Ceux venus sauver un frère et ceux combattant au nom de la justice. Les libres et les engagés. Elle chante pour que l'on n'oublie pas, qu'eux aussi étaient là. Qu'ils ont donné leurs vies et leurs rêves, pour que d'autres aillent au bout des leurs. Ceux qui ont préféré sauver à gagner.

Imagine there's no countries,

It isn't hard to do,

Nothing to kill or die for,

No religion too,

Imagine all the people,

Living life in peace…

Ils étaient des hommes du monde, tous venus mourir sur le même sol. Sur la même terre.

Ses doigts volent sur les touches alors qu'elle crie, qu'elle pleure, les mots que tant d'autres ont portés avant elle.

Mais dans sa bouche, dans son cœur, ses mots ont une étrange lourdeur. Ils ont le goût des larmes et du sang. Y transperce la douleur d'une mère, d'une femme, d'une fille. La douleur du peuple endeuillé qui pleure, ceux qui se sont en allés.

Elle hurle à présent, la femme océan.

Elle regrette aussi, ceux qu'elle a vu naître, vivre et mourir. Ceux en qui elle a insufflé le rêve, la liberté et qui sont allés mourir sur terre.

Elle a assisté à la guerre, glacée, bouillante, ravagée et seule. Alors que son peuple se meurt.

You may say I'm a dreamer,

But I'm not the only one,

I hope some day you'll join us,

And the world will live as one.

Les paroles défilent, son souffle est court. Les larmes salées coulent le long de ses joues et sur son cœur.

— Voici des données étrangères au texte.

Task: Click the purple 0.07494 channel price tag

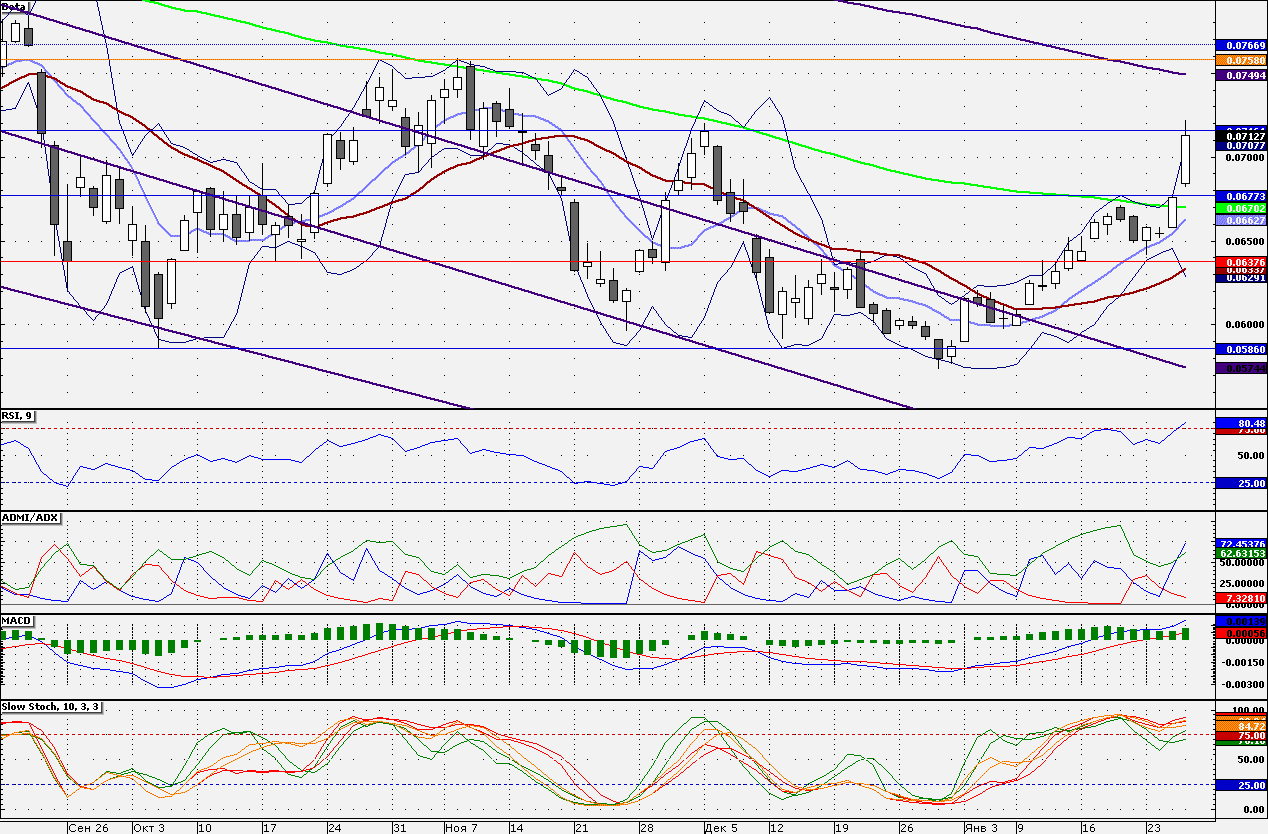Action: 1240,75
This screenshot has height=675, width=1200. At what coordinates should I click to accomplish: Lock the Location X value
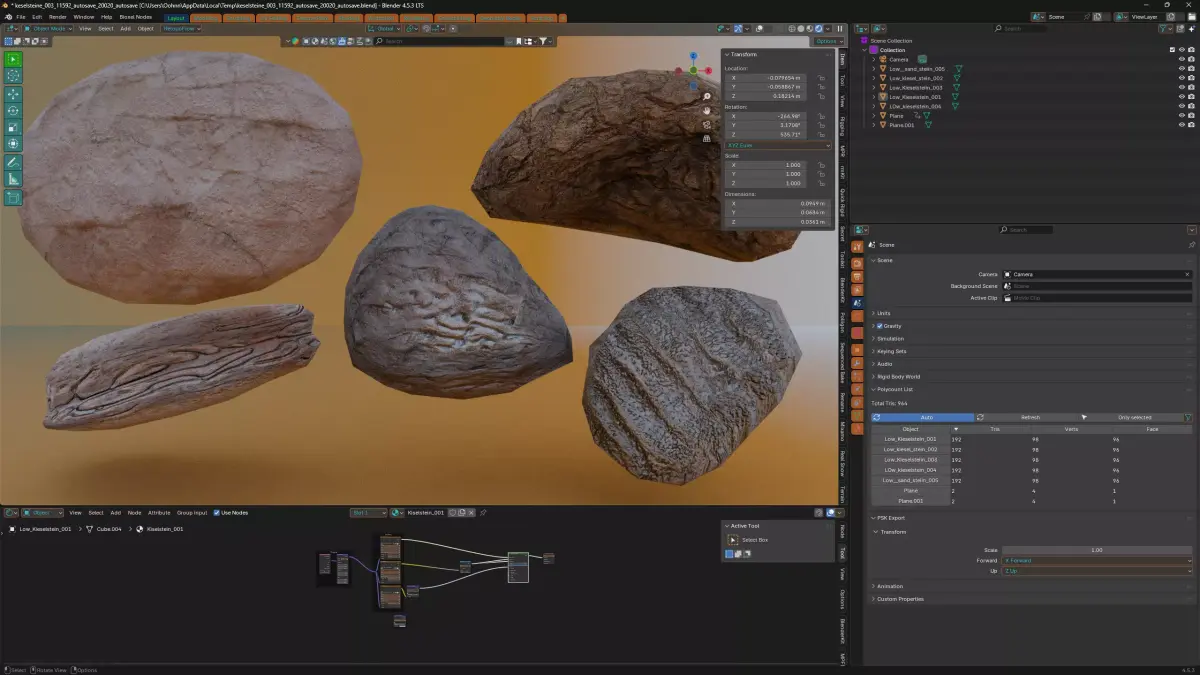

Elle sait, au loin. Elle sent, les yeux des humains. Leur technologie qui l'observe qui la jauge et la juge. Ne la laissera t-on pas, n'a t-elle aucun droit. Elle qui les laisse voguer en son sein, qui protège leurs navires et éloigne leurs peurs. Elle ouvre un œil et la technologie s'incline.

Imagine no possessions,

I wonder if you can,

No need for greed or hunger,

A brotherhood of man,

Imagine all the people,

Sharing all the world...

Elle se rappelle de tous sans exception, tous les noms, tous les rêves, tous les espoirs et les déceptions.

Elle se souvient des grands, des puissants, des héros, Barbe Blanche, d'Ace, d'Oz mais elle se rappelle aussi les autres. Tous ceux dont le nom n'est pas cité, qui n'ont pas voix au chapitre. Que l'histoire ne retiendra pas. Ils restent gravés en elle, au fer rouge, chaque nom, chaque histoire. Ils rejoignent leurs prédécesseurs dans son royaume où toutes les âmes avides d'océan vogues pour l'éternité.

Elle est à bout de forces, la déchirure de son âme est chaque seconde un peu plus forte. Elle halète, secouée par les sanglots mais sa voix porte toujours plus haut. Et ils l'accompagnent, leurs voix rejoignent la sienne et ne forment plus qu'un.

Elle lève le visage vers les ciels, ses doigts volent sur les touches. Au-dessus le ciel craque et la pluie rejoint les larmes et la mer. Le ciel rend hommage à sa sœur endeuillée.

Elle est debout, à présent, le corps et l'âme tournés vers les hommes devant elle, alors qu'ils marchent vers la mer, rejoignant leur dernière demeure.

Elle sourit, elle les remercie.

La chanson atteint son apogée, c'est un hommage. Elle est venue dire adieu et bienvenue.

You may say I'm a dreamer,

But I'm not the only one,

I hope some day you'll join us,

And the world will live as one.

La clameur est tombée, elle est seule.

Elle s'assied de nouveau alors que sa peau quitte les touches et que la que pluie lave toute trace de sa présence sur cette terre.

Elle soupire et pleure, parce que cet endroit est le tombeau de ses enfants et le cimetière de la liberté. Elle pleure les morts et l'atrocité.

Elle finit par se lever, les jambes fébriles et le cœur lourd.

Elle fait face à MarineFord la sanglante.

Et elle s'incline, tel un chef d'orchestre. Elle s'incline face à l'immensité de la cruauté des hommes. Elle est venue rendre hommage, mais pas pardonner. Trop de sang a coulé.

Elle traverse de nouveau le champ de pierres et de mort sans un regard en arrière.

Elle marche toujours plus loin, jusqu'à disparaître dans le méandre des flots.